> [What to produce]
Reproduce the data in full, exactly as it appears.

Top of Task data

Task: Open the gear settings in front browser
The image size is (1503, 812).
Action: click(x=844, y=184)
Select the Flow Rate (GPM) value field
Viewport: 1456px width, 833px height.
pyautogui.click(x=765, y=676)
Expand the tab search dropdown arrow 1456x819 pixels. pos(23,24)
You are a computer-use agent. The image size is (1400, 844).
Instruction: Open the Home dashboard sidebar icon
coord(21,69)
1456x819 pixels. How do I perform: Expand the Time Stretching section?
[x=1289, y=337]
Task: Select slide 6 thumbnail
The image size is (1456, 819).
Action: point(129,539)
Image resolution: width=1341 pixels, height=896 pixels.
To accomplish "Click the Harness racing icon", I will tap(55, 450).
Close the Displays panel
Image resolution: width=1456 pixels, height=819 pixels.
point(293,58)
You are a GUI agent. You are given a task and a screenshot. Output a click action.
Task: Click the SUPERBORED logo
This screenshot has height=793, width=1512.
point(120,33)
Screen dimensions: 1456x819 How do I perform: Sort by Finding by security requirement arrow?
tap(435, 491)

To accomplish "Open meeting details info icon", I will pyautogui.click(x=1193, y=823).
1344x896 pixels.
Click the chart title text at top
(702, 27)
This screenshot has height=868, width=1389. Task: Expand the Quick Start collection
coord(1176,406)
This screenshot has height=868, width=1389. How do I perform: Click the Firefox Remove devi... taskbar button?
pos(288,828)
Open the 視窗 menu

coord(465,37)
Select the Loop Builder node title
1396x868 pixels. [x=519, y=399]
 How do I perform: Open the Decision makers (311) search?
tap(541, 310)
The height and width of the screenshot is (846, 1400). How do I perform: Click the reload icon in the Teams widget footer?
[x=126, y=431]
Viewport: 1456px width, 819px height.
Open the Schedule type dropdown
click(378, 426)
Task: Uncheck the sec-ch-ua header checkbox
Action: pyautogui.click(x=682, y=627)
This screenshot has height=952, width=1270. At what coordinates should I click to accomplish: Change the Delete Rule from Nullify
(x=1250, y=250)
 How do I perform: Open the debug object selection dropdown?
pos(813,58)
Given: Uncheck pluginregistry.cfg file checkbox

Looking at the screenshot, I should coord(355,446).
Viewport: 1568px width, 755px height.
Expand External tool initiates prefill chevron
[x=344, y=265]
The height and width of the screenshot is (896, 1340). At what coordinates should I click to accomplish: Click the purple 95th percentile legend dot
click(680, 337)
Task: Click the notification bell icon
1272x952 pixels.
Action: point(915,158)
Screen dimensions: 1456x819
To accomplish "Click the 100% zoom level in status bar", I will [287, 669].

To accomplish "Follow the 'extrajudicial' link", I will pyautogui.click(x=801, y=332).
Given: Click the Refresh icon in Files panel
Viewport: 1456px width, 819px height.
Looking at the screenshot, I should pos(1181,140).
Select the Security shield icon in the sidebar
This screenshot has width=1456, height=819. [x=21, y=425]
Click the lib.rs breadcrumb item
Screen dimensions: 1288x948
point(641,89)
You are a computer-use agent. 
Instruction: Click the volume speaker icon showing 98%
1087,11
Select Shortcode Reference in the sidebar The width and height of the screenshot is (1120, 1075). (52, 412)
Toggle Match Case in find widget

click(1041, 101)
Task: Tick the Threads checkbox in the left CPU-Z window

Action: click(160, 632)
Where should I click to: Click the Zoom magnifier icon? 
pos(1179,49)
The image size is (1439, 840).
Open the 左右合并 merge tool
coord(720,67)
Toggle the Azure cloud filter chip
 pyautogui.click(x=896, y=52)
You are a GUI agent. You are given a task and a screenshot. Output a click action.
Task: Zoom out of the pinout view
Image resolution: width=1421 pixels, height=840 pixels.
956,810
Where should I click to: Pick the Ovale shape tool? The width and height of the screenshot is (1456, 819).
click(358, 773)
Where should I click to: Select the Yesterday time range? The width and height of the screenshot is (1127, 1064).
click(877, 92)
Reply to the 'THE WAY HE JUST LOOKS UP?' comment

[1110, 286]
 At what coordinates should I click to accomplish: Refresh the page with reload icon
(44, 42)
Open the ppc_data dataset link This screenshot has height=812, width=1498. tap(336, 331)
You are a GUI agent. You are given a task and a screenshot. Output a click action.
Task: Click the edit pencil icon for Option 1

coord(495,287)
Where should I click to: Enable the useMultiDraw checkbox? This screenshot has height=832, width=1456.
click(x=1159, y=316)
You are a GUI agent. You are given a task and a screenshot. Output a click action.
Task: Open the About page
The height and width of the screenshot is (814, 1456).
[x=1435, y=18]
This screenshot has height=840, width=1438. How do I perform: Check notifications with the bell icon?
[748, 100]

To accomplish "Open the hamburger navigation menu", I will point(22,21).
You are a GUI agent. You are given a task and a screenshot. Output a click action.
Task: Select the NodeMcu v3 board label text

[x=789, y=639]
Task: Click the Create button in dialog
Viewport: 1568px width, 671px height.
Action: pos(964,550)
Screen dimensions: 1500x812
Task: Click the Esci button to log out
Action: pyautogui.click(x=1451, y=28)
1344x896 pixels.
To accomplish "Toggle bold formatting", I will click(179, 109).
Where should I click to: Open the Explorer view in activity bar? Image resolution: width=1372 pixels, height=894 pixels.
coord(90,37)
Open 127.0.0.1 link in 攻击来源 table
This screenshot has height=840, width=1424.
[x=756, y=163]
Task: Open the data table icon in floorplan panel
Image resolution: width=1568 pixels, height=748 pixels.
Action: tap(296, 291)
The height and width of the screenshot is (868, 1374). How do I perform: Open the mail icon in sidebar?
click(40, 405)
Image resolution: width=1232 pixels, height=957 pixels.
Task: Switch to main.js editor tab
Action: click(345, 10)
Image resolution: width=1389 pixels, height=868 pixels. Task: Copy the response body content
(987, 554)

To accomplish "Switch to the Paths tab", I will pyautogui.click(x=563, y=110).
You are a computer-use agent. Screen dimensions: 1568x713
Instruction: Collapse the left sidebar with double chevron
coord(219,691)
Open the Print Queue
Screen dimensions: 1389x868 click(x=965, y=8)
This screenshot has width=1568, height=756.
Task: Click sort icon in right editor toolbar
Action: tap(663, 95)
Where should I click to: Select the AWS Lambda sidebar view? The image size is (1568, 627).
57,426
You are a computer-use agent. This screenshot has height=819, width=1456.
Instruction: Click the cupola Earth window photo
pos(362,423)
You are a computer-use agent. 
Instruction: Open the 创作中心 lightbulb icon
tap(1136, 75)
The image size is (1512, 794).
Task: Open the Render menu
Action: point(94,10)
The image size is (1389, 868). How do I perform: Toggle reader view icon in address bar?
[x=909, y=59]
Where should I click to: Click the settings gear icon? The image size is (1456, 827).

Bottom of Task data

> [Solution]
Task: Open the gear settings in front browser
The image size is (1503, 812).
Action: click(x=844, y=184)
Select the Flow Rate (GPM) value field
Viewport: 1456px width, 833px height.
pyautogui.click(x=765, y=676)
Expand the tab search dropdown arrow 1456x819 pixels. pos(23,24)
You are a computer-use agent. The image size is (1400, 844).
Instruction: Open the Home dashboard sidebar icon
coord(21,69)
1456x819 pixels. How do I perform: Expand the Time Stretching section?
[x=1289, y=337]
Task: Select slide 6 thumbnail
The image size is (1456, 819).
Action: point(129,539)
Image resolution: width=1341 pixels, height=896 pixels.
To accomplish "Click the Harness racing icon", I will tap(55, 450).
Close the Displays panel
Image resolution: width=1456 pixels, height=819 pixels.
point(293,58)
You are a GUI agent. You are given a task and a screenshot. Output a click action.
Task: Click the SUPERBORED logo
This screenshot has height=793, width=1512.
point(120,33)
Screen dimensions: 1456x819 How do I perform: Sort by Finding by security requirement arrow?
tap(435, 491)

To accomplish "Open meeting details info icon", I will pyautogui.click(x=1193, y=823).
1344x896 pixels.
Click the chart title text at top
(702, 27)
This screenshot has height=868, width=1389. Task: Expand the Quick Start collection
coord(1176,406)
This screenshot has height=868, width=1389. How do I perform: Click the Firefox Remove devi... taskbar button?
pos(288,828)
Open the 視窗 menu

coord(465,37)
Select the Loop Builder node title
1396x868 pixels. [x=519, y=399]
 How do I perform: Open the Decision makers (311) search?
tap(541, 310)
The height and width of the screenshot is (846, 1400). How do I perform: Click the reload icon in the Teams widget footer?
[x=126, y=431]
Viewport: 1456px width, 819px height.
Open the Schedule type dropdown
click(378, 426)
Task: Uncheck the sec-ch-ua header checkbox
Action: pyautogui.click(x=682, y=627)
This screenshot has height=952, width=1270. At what coordinates should I click to accomplish: Change the Delete Rule from Nullify
(x=1250, y=250)
 How do I perform: Open the debug object selection dropdown?
pos(813,58)
Given: Uncheck pluginregistry.cfg file checkbox

Looking at the screenshot, I should coord(355,446).
Viewport: 1568px width, 755px height.
Expand External tool initiates prefill chevron
[x=344, y=265]
The height and width of the screenshot is (896, 1340). At what coordinates should I click to accomplish: Click the purple 95th percentile legend dot
click(680, 337)
Task: Click the notification bell icon
1272x952 pixels.
Action: point(915,158)
Screen dimensions: 1456x819
To accomplish "Click the 100% zoom level in status bar", I will [287, 669].

To accomplish "Follow the 'extrajudicial' link", I will pyautogui.click(x=801, y=332).
Given: Click the Refresh icon in Files panel
Viewport: 1456px width, 819px height.
Looking at the screenshot, I should pos(1181,140).
Select the Security shield icon in the sidebar
This screenshot has width=1456, height=819. [x=21, y=425]
Click the lib.rs breadcrumb item
Screen dimensions: 1288x948
point(641,89)
You are a computer-use agent. 
Instruction: Click the volume speaker icon showing 98%
1087,11
Select Shortcode Reference in the sidebar The width and height of the screenshot is (1120, 1075). (52, 412)
Toggle Match Case in find widget

click(1041, 101)
Task: Tick the Threads checkbox in the left CPU-Z window

Action: click(160, 632)
Where should I click to: Click the Zoom magnifier icon? 
pos(1179,49)
The image size is (1439, 840).
Open the 左右合并 merge tool
coord(720,67)
Toggle the Azure cloud filter chip
 pyautogui.click(x=896, y=52)
You are a GUI agent. You are given a task and a screenshot. Output a click action.
Task: Zoom out of the pinout view
Image resolution: width=1421 pixels, height=840 pixels.
956,810
Where should I click to: Pick the Ovale shape tool? The width and height of the screenshot is (1456, 819).
click(358, 773)
Where should I click to: Select the Yesterday time range? The width and height of the screenshot is (1127, 1064).
click(877, 92)
Reply to the 'THE WAY HE JUST LOOKS UP?' comment

[1110, 286]
 At what coordinates should I click to accomplish: Refresh the page with reload icon
(44, 42)
Open the ppc_data dataset link This screenshot has height=812, width=1498. tap(336, 331)
You are a GUI agent. You are given a task and a screenshot. Output a click action.
Task: Click the edit pencil icon for Option 1

coord(495,287)
Where should I click to: Enable the useMultiDraw checkbox? This screenshot has height=832, width=1456.
click(x=1159, y=316)
You are a GUI agent. You are given a task and a screenshot. Output a click action.
Task: Open the About page
The height and width of the screenshot is (814, 1456).
[x=1435, y=18]
This screenshot has height=840, width=1438. How do I perform: Check notifications with the bell icon?
[748, 100]

To accomplish "Open the hamburger navigation menu", I will point(22,21).
You are a GUI agent. You are given a task and a screenshot. Output a click action.
Task: Select the NodeMcu v3 board label text

[x=789, y=639]
Task: Click the Create button in dialog
Viewport: 1568px width, 671px height.
Action: pos(964,550)
Screen dimensions: 1500x812
Task: Click the Esci button to log out
Action: pyautogui.click(x=1451, y=28)
1344x896 pixels.
To accomplish "Toggle bold formatting", I will click(179, 109).
Where should I click to: Open the Explorer view in activity bar? Image resolution: width=1372 pixels, height=894 pixels.
coord(90,37)
Open 127.0.0.1 link in 攻击来源 table
This screenshot has height=840, width=1424.
[x=756, y=163]
Task: Open the data table icon in floorplan panel
Image resolution: width=1568 pixels, height=748 pixels.
Action: tap(296, 291)
The height and width of the screenshot is (868, 1374). How do I perform: Open the mail icon in sidebar?
click(40, 405)
Image resolution: width=1232 pixels, height=957 pixels.
Task: Switch to main.js editor tab
Action: click(345, 10)
Image resolution: width=1389 pixels, height=868 pixels. Task: Copy the response body content
(987, 554)

To accomplish "Switch to the Paths tab", I will pyautogui.click(x=563, y=110).
You are a computer-use agent. Screen dimensions: 1568x713
Instruction: Collapse the left sidebar with double chevron
coord(219,691)
Open the Print Queue
Screen dimensions: 1389x868 click(x=965, y=8)
This screenshot has width=1568, height=756.
Task: Click sort icon in right editor toolbar
Action: tap(663, 95)
Where should I click to: Select the AWS Lambda sidebar view? The image size is (1568, 627).
57,426
You are a computer-use agent. This screenshot has height=819, width=1456.
Instruction: Click the cupola Earth window photo
pos(362,423)
You are a computer-use agent. 
Instruction: Open the 创作中心 lightbulb icon
tap(1136, 75)
The image size is (1512, 794).
Task: Open the Render menu
Action: point(94,10)
The image size is (1389, 868). How do I perform: Toggle reader view icon in address bar?
[x=909, y=59]
Where should I click to: Click the settings gear icon? The image size is (1456, 827).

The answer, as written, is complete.